22nd Street Café is nestled into an industrial-residential zone, just a few blocks down from Abbot House near Pacific University’s new tennis courts. As Smith’s business is not directly visible from any major arterial roads surrounding Pacific, movable sandwich board signs are a critical part for advertising and sustaining her business.

Smith estimates her business to be down 40–50 percent since the new sign ordinance has come into effect in Forest Grove.

The Feb. 14 City Council meeting brought groups of her regular customers and equally frustrated realty businesses together in broad opposition of this new signage ordinance. While hundreds of petition signatures and passionate letters have been read by blind eyes on the City Council, our local government has left the broad support of Smith unseen; woefully overlooking the strength of Forest Grove’s friendly small-business community.

Although Forest Grove has spent nearly $80,000 dollars to create the new town slogan: “a place where families and businesses thrive;” they have simply not put their money where their mouth is.

Thankfully, there are various simple and easy fixes.

An amendment could be made to add a third block in the ordinance from Cedar Street to Douglas Street (along 22nd Street) to accommodate this now wounded small business. As 22nd Street Café is grandfathered in with regard to various other city regulations, a simple extension could be made in light of Smith’s long-term sandwich board advertising. Although she tried to expand to attain visibility, Smith has also been restricted from developing on adjacent land that she owns due to parking availability.

Curiously, Pacific University students will have to walk by the library, tennis court, and Abbot Hall parking lots on their way to this hidden local eatery. Furthermore, the easiest and quickest fix is just based on the “aesthetic judgments” of the Forest Grove City Council.

John Shrag, publisher and editor of the News Times notes how the U.S. Supreme Court gives autonomy to local cities for issues of signage, basing regulations solely regards to how the signs look in those local communities. While the “aesthetic judgments” of Forest Grove allow degrading human marketing; many people feel that making recovering meth addicts dance with signs on our street corners is slightly more “distracting” and “tacky” than any other sign could ever be. Clearly, these aesthetic values are in bad taste for wine country.

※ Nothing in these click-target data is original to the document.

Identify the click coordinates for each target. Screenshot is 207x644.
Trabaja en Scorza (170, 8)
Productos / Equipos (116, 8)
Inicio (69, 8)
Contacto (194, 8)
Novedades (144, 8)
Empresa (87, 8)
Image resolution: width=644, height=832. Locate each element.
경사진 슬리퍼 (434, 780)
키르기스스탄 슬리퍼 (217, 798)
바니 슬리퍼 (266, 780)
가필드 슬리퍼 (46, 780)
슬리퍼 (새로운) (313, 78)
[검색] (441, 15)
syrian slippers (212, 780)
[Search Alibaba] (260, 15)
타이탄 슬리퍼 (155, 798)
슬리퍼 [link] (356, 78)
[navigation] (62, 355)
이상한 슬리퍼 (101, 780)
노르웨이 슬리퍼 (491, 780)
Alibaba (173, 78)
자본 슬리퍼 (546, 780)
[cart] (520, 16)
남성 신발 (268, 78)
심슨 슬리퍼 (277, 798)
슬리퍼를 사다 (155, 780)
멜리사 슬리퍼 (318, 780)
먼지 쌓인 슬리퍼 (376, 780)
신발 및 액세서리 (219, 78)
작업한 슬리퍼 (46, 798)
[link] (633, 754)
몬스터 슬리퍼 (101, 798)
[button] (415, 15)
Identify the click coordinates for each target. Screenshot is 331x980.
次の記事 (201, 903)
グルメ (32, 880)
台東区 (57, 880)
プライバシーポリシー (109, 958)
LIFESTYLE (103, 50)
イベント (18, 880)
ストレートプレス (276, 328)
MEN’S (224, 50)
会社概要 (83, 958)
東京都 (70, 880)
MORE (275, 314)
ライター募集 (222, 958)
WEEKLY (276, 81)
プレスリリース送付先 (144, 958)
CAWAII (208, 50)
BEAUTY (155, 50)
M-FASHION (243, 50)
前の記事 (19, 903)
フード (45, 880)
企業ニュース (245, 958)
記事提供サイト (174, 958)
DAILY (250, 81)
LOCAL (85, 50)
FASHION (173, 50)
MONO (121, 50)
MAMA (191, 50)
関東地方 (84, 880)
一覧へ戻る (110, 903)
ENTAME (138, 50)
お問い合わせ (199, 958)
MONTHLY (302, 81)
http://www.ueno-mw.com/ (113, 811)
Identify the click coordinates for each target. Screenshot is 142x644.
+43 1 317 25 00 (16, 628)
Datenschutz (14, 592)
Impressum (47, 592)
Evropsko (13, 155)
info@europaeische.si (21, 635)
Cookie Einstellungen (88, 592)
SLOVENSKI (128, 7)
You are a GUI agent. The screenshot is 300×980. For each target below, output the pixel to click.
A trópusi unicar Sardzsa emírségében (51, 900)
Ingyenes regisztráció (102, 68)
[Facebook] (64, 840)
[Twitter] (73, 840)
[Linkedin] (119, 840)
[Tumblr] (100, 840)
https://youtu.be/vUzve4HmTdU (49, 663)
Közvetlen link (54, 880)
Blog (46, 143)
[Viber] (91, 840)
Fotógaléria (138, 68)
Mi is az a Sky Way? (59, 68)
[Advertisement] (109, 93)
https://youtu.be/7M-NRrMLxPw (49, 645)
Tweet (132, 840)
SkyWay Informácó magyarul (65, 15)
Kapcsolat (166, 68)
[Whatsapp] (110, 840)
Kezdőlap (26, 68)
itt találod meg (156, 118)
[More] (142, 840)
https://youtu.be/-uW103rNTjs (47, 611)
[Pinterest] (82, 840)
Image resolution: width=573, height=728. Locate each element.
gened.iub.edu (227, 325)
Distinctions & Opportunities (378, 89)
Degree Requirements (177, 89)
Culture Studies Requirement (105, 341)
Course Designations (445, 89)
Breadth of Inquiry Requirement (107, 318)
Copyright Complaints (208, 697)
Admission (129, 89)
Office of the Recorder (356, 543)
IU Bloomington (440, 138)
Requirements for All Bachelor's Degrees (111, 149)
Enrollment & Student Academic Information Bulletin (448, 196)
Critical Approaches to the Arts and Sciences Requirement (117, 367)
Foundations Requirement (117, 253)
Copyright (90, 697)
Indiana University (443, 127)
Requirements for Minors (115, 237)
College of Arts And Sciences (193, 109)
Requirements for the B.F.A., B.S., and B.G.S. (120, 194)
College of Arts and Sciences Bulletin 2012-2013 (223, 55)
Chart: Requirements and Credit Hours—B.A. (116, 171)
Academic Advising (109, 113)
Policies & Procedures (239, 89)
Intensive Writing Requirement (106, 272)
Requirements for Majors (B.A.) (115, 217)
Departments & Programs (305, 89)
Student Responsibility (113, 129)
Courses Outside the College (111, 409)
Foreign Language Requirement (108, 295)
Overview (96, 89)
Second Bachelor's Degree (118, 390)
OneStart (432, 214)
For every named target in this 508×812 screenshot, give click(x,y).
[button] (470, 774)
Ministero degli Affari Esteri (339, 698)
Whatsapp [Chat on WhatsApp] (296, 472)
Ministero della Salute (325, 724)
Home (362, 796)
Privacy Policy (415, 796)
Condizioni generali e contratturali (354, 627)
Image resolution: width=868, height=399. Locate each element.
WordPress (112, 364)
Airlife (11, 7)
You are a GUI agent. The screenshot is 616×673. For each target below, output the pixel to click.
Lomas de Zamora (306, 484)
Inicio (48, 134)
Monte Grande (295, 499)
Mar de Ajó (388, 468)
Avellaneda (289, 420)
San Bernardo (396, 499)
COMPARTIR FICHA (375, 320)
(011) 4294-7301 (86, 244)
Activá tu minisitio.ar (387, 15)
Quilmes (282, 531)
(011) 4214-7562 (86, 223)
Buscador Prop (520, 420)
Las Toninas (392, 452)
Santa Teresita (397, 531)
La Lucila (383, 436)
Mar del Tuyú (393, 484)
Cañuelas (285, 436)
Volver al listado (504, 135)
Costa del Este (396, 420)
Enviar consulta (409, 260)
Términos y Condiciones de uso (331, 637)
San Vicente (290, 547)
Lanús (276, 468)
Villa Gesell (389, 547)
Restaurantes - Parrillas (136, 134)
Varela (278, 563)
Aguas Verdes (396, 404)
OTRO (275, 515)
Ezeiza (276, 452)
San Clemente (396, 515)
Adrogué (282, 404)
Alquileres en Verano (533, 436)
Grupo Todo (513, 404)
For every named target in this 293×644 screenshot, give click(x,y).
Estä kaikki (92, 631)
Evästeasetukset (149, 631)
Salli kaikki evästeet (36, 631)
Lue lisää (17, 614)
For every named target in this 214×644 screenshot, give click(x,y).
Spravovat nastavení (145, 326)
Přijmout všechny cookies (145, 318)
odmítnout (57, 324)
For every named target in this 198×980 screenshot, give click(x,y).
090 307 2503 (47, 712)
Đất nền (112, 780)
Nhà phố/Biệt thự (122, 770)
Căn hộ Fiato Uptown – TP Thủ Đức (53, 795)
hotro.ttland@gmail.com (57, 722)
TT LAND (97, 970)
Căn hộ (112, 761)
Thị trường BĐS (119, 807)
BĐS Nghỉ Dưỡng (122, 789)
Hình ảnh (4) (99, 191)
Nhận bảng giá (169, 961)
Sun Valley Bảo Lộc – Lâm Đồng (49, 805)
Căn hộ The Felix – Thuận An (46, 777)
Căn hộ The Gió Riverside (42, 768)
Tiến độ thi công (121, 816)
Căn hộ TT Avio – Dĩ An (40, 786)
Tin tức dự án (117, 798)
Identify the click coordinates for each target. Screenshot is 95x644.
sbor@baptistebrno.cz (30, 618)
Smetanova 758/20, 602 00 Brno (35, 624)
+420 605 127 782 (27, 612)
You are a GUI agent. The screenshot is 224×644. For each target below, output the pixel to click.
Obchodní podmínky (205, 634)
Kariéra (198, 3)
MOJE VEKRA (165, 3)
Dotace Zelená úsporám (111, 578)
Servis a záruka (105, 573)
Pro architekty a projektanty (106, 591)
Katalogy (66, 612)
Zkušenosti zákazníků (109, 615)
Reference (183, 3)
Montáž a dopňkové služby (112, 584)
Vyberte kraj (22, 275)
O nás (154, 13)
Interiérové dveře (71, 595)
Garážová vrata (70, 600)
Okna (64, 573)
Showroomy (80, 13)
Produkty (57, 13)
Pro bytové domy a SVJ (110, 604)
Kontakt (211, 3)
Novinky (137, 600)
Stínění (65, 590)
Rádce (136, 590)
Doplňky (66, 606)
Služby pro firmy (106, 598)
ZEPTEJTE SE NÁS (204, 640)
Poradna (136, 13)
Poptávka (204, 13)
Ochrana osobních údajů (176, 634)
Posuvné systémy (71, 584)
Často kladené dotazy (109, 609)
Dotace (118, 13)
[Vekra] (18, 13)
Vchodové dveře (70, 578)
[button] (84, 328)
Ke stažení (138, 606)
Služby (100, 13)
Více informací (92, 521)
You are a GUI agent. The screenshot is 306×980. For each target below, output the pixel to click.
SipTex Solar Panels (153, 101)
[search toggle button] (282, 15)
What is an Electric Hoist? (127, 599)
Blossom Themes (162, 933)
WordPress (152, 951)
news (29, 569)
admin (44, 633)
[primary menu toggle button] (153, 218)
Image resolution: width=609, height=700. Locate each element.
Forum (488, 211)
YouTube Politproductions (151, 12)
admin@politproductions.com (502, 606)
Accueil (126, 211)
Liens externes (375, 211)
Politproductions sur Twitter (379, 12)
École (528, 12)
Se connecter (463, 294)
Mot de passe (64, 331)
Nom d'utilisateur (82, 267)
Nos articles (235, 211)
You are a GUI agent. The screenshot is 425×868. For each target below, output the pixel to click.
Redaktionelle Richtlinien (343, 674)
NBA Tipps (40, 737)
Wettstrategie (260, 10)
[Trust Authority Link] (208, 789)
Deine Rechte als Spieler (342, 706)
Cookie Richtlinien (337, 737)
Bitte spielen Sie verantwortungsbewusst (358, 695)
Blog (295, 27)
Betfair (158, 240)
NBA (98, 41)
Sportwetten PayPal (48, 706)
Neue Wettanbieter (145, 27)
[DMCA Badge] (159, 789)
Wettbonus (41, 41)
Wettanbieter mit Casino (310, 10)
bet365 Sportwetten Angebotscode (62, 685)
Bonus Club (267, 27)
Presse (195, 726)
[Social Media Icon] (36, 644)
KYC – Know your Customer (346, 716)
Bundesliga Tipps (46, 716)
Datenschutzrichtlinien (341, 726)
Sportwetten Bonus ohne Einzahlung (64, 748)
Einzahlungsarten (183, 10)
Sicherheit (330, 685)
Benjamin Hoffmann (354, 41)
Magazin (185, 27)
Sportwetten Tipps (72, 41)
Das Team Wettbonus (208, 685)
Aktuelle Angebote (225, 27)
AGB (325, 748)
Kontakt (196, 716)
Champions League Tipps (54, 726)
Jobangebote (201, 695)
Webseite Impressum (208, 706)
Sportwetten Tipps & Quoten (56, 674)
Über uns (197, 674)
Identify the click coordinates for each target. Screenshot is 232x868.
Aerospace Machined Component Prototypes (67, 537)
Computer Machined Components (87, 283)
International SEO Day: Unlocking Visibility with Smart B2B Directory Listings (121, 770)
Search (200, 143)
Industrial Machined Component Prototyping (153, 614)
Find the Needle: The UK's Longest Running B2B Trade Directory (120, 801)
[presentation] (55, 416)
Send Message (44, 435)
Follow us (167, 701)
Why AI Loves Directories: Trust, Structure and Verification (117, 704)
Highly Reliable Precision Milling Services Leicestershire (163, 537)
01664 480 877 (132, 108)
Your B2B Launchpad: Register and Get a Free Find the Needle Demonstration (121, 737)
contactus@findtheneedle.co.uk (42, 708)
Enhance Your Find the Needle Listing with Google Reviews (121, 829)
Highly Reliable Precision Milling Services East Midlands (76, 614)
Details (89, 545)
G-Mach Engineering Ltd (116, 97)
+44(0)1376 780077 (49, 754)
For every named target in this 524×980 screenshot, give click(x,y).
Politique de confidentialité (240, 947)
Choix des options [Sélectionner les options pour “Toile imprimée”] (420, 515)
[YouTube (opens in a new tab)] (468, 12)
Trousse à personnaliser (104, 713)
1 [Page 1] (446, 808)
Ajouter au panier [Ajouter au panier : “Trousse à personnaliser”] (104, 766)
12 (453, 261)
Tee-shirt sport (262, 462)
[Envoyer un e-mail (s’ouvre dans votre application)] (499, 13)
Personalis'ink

Locally and family owned businesses foster a connected friendly community, civic association and a pillars for local government. They are no burden to Forest Grove. Citizens and students can easily grow tired of the urban sprawl of Jack in the Box, McDonalds, Wal-Mart, Taco-Bell, Subway, Starbucks, and Fred Meyer—the corporate chain causeway that can extend from Forest Grove to Kansas. Beyond the temporary employment and low priced products, these large chain options add little to nothing for the local independence, character and small-town spice of Forest Grove.

Although these giant chain stores do have some breakfast options, the corporate McGriddle/McCafe combination gives you more kick-start to the bathroom than a kick-start to the beginning of your day. 22nd Street Café, by contrast, provides an equally well-priced and more delicious alternative to these monotonous chain store options.